- _TRY IT_
Please copy every line of the records below that holds the word "computer".

- _RECORDED INFORMATION_
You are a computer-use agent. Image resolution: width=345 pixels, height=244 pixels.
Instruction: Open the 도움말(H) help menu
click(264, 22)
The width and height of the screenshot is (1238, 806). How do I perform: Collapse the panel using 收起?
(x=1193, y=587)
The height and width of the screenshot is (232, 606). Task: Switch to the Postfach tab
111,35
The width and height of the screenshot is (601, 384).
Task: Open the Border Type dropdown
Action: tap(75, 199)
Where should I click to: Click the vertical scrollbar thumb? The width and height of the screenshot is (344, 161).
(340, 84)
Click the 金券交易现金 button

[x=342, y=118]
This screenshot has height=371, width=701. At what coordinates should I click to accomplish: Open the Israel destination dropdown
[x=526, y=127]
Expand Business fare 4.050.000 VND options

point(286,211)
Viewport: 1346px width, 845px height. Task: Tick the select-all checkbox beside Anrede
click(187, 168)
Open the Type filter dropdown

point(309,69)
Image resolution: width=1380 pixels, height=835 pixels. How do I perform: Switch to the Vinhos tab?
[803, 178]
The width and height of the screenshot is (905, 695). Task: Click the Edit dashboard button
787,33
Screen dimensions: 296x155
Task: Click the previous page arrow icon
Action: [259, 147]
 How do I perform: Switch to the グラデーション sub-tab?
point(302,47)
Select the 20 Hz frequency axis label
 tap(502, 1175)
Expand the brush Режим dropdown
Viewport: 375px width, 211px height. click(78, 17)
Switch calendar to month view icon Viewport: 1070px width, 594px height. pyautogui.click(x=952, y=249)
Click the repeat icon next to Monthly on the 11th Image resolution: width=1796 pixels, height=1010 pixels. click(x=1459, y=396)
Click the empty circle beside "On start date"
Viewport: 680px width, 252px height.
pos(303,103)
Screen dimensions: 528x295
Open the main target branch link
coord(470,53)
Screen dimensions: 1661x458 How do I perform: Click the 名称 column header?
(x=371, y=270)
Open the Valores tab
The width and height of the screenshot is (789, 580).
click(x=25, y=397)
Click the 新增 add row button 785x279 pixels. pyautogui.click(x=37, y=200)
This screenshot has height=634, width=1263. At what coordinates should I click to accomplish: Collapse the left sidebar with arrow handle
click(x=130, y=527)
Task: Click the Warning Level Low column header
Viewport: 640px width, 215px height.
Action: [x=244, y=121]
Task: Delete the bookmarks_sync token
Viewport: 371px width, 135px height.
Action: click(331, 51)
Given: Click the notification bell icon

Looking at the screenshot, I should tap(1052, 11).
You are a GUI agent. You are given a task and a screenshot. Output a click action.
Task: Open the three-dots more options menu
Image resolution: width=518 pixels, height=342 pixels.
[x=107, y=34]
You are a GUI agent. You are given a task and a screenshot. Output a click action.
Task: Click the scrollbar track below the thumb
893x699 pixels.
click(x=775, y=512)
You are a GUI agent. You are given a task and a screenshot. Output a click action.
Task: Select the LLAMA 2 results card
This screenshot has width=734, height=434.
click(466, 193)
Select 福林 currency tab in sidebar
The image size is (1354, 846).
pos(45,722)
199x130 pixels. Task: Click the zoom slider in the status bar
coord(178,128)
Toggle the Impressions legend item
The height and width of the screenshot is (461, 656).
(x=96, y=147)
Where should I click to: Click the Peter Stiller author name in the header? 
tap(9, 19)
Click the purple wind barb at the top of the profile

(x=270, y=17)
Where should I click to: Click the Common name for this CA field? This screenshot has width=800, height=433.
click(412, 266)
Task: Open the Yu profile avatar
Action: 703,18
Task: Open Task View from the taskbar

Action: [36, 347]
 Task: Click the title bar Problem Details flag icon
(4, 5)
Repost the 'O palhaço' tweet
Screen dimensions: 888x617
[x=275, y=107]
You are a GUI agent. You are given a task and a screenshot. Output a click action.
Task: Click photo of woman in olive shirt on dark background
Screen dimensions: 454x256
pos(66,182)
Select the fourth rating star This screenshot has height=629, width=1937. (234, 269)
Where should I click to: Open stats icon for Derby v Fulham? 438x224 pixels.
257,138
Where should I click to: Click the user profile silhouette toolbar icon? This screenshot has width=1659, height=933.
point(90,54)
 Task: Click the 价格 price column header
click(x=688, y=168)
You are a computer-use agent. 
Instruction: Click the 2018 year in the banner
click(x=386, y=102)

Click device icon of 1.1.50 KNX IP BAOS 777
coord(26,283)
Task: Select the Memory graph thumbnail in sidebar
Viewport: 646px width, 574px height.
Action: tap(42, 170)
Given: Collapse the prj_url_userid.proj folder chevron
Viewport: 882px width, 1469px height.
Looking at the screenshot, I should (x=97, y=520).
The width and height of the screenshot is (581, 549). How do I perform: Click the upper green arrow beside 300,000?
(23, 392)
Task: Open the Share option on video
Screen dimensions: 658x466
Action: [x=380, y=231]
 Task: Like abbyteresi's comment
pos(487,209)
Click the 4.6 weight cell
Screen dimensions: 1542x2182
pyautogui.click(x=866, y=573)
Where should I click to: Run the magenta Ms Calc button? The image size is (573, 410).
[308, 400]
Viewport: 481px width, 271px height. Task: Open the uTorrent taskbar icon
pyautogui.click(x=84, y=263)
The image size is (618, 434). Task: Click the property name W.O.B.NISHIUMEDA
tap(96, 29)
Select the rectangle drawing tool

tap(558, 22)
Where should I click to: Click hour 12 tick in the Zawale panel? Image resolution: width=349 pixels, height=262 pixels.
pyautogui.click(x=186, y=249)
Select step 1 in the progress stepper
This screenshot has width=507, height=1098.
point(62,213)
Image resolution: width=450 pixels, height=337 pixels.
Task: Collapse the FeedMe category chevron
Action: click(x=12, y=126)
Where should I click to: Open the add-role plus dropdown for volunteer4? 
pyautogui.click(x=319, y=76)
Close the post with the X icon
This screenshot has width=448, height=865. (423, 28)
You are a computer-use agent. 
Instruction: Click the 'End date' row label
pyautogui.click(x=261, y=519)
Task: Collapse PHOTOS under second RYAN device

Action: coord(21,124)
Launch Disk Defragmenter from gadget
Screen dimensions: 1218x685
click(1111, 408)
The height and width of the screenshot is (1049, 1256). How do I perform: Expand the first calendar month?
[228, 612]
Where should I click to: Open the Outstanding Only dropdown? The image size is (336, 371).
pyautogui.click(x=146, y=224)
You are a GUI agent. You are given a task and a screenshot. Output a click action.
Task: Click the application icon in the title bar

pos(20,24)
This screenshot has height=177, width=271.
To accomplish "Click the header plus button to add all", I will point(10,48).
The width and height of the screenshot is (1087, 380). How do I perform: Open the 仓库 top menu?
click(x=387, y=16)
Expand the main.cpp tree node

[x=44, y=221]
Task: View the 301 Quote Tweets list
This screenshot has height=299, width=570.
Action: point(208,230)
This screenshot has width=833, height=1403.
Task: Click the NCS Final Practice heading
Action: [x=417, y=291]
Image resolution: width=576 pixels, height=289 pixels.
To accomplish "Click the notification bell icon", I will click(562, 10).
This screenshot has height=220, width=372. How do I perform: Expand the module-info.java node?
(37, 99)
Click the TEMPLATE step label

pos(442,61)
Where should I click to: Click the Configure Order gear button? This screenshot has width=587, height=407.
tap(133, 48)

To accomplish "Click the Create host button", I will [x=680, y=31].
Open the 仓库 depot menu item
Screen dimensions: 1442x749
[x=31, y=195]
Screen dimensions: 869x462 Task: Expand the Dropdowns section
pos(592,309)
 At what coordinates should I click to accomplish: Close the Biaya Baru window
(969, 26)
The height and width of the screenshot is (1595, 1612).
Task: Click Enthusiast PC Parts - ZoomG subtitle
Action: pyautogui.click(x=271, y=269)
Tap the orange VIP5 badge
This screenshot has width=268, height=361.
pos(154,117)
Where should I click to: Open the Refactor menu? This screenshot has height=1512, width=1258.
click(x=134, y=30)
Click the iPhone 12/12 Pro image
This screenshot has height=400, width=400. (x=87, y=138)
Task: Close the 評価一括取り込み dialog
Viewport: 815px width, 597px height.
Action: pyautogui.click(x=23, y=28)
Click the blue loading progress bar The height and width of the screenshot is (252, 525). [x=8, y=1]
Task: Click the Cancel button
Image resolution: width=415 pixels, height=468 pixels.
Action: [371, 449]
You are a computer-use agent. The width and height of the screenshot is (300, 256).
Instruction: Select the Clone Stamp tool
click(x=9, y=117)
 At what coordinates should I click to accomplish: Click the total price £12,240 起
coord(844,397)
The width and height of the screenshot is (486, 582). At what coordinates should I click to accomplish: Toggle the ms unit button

- _WORKED SOLUTION_
You are a computer-use agent. Image resolution: width=345 pixels, height=244 pixels.
You are a computer-use agent. 
You are a computer-use agent. 
You are a computer-use agent. The width and height of the screenshot is (300, 256).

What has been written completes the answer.